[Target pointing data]
+-------+
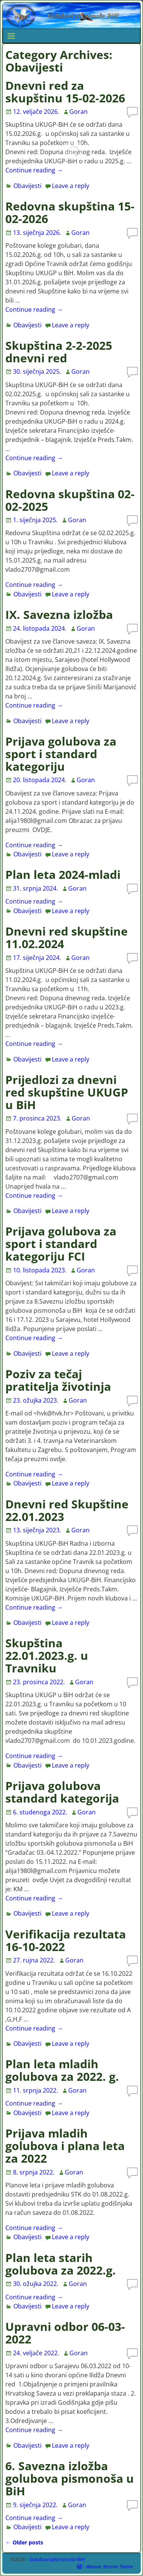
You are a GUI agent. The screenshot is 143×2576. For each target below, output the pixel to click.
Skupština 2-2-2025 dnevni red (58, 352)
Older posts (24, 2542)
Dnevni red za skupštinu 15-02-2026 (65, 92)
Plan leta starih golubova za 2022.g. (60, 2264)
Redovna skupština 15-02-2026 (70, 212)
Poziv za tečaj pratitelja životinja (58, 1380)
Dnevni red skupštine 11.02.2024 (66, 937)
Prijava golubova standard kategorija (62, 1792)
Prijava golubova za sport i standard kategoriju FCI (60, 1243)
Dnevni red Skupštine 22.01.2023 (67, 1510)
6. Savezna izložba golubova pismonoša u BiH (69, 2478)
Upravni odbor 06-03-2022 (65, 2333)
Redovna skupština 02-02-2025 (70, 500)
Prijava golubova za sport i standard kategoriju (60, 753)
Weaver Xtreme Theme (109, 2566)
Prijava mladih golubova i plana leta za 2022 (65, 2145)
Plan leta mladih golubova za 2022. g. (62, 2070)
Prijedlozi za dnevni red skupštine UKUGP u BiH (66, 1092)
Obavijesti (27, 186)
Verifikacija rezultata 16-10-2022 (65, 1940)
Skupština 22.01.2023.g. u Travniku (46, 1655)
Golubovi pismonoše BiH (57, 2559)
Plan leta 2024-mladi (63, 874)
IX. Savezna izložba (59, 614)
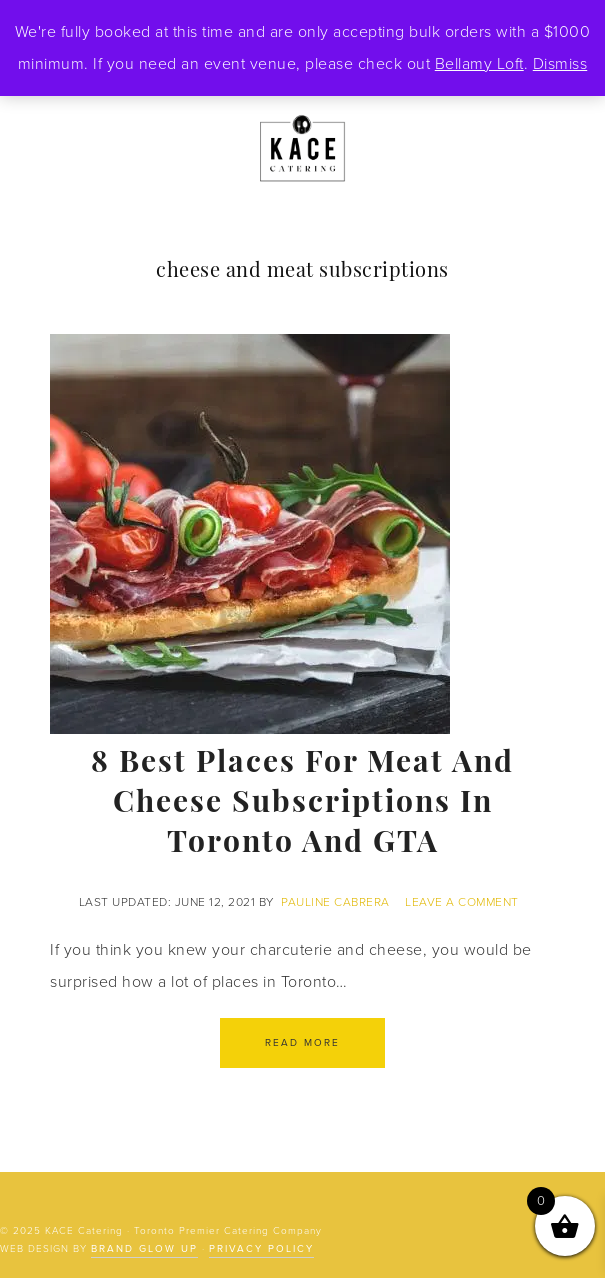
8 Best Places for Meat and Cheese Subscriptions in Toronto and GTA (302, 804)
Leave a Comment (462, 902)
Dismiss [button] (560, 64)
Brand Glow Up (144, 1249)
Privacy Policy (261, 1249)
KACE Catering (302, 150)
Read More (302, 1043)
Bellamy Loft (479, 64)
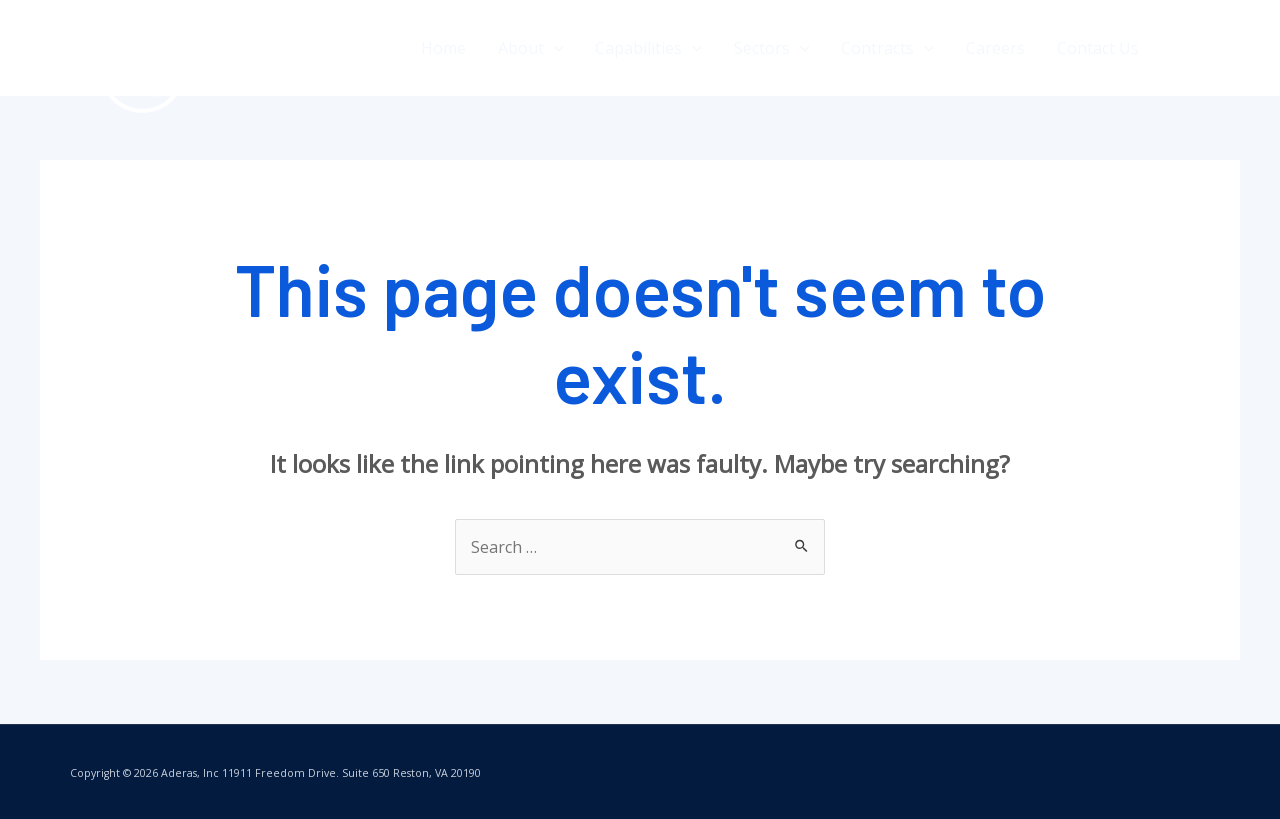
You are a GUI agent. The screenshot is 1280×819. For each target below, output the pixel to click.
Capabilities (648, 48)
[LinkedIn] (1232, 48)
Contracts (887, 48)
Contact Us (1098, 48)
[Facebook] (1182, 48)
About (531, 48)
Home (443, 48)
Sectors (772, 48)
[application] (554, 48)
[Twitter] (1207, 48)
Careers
+-------+
*Task goal:*
Pick out every line of the records above that contains the word "below", and copy each of those lines in full.

*The completed task:*
You are a GUI agent. The screenshot is 143×2576. For each target below, output the pixel to click.
You are a GUI agent. The screenshot is 1280×819. For each target below, output the pixel to click.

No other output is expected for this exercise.